Playing Fair with the Chi-Square Test of Homogeneity

Over at The Scrapyard Armory Ellis/Saxywolf has written a great post about testing to see if dice are fair. This is similar my Water Test I wrote back in September (my second post!), but quite frankly, Ellis has taken it step further, done a lot of hard work, and done a far better job with it than I did. Well done Ellis!

Go read Ellis' Fair Dice post and the comments, then stop back, because I've got a bit more to add.

In response to that post I created an Excel spreadsheet to do a Chi-Squared test of Homogeneity. That's statisticalese for a test of equal proportions. In this case, to test the null hypothesis that the probability of rolling each number/side/pips on all sides of a die is equal to 1/6, versus the alternative hypothesis that those probabilities are not equal 1/6. Alternately, or more formally:

H0: pi = 1/6, for all i = 1,2,3,4,5,6
HA: At least one pi ~= 1/6, (read "~=" as "not equal")

Here is a screen-cap of the spreadsheet:

To use the spreadsheet, roll your die a bunch of times and tally up the number of times each side is rolled. You will need to do a minimum of 30 rolls for the result to valid, and unless the die you are rolling is obviously unbalanced, several hundred rolls before you can reliably detect a small imbalance. Enter your counts in the appropriate cells in the spreadsheet, and then look up the p-value.

A p-value is a standard way of interpreting the results of a statistical test (computers are good at calculating them, but in the old days we had to use published tables of numbers to interpret results). The p-value is the probability of the counts you entered in the spreadsheet or any more extreme results that might have occurred IF the assumption of a die is fair (probability of each side is 1/6) really is true.

If the p-value is small, generally less than 0.05 (called the type I error rate), this indicates a result that is unlikely to occur in a fair die. This error rate is a choice about how the test will be interpreted:

1) If the die is fair the p-value is random and will be less than 0.05 about 5% of the time simply by random chance (error rate again).

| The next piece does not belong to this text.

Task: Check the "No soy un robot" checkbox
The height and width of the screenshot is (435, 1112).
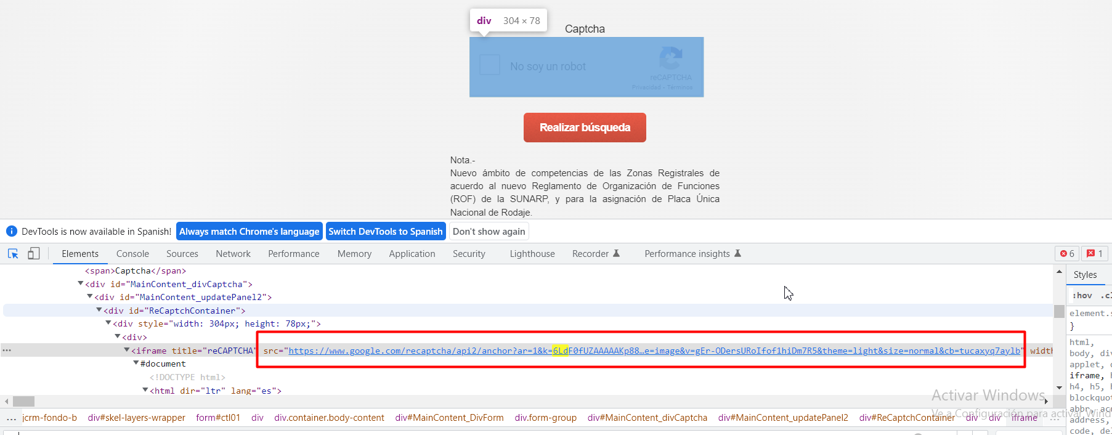Action: (x=490, y=65)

2) If the die is unbalanced, and the assumption of a fair die is false, the p-value will be less than 0.05 MORE than 5% of the time. The more unfair the die, the more likely the p-value will be less than 0.05. Exactly how likely might be is a complex calculation, but the more time the die is rolled, the more likely you will correctly detect an unfair die (called statistical "power"), and you will be able to detect smaller degrees of "unfairness".

3) A word of caution: a smaller p-value does not necessarily indicate greater "unfairness", and you should not compare p-values between dice to determine which is more fair. This is because the p-values are partly random, so it is not meaningful to compare them that way. Instead, try looking at the ratio of proportions for the same side on two dice (This forms a type of statistic called an odds-ratio).

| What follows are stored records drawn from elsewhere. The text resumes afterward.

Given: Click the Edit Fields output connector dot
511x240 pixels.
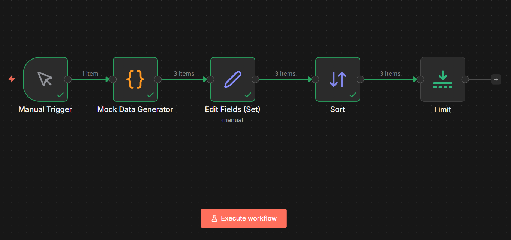Looking at the screenshot, I should [255, 79].
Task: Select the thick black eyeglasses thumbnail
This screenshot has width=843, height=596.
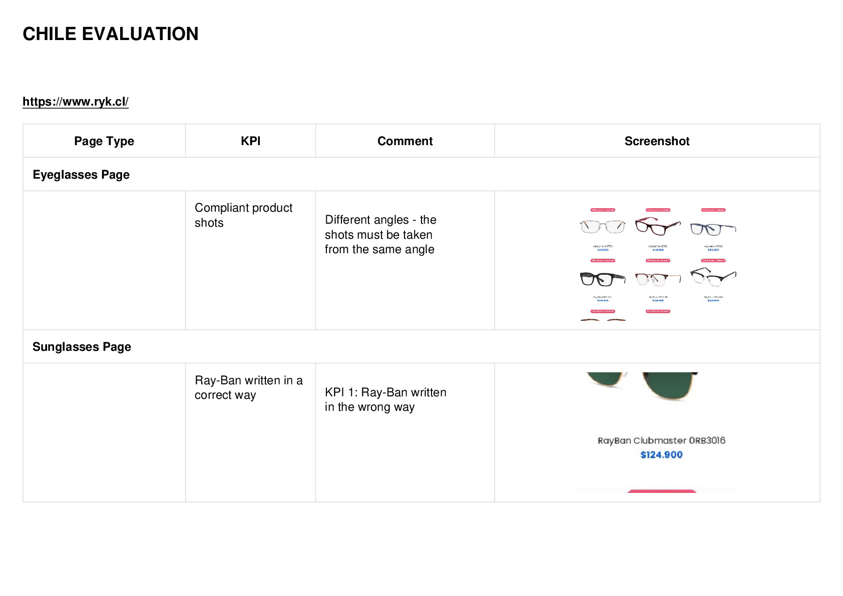Action: tap(603, 279)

Back to Ellis' experiment for a moment; Ellis rolled each die 1000 times each (a lot of work!), and should be able to detect fairly small imbalance in the die. An educated guess: His test can detect imbalance as small as 0.02 to 0.03 between any two sides of a die rolled on a table-top (Update: this should be accurate to +/- 0.023 with 95% confidence). Further, we think rolling the die in water amplifies any imbalance in a die, and so gives greater power to detect unfairness. It's possible that Ellis' water test is detecting imbalance that are so small (0.001-0.005?) that we might not care (ie: very close to perfect is good enough).

It think there might be another post on this topic, it's now on my list of things to do. If you are curious now, try a search on "physics dice imbalance".

[UPDATE 1/5/2010]
As requested in the comments, I have updated the spreadsheet to handle results for other dice up to d20.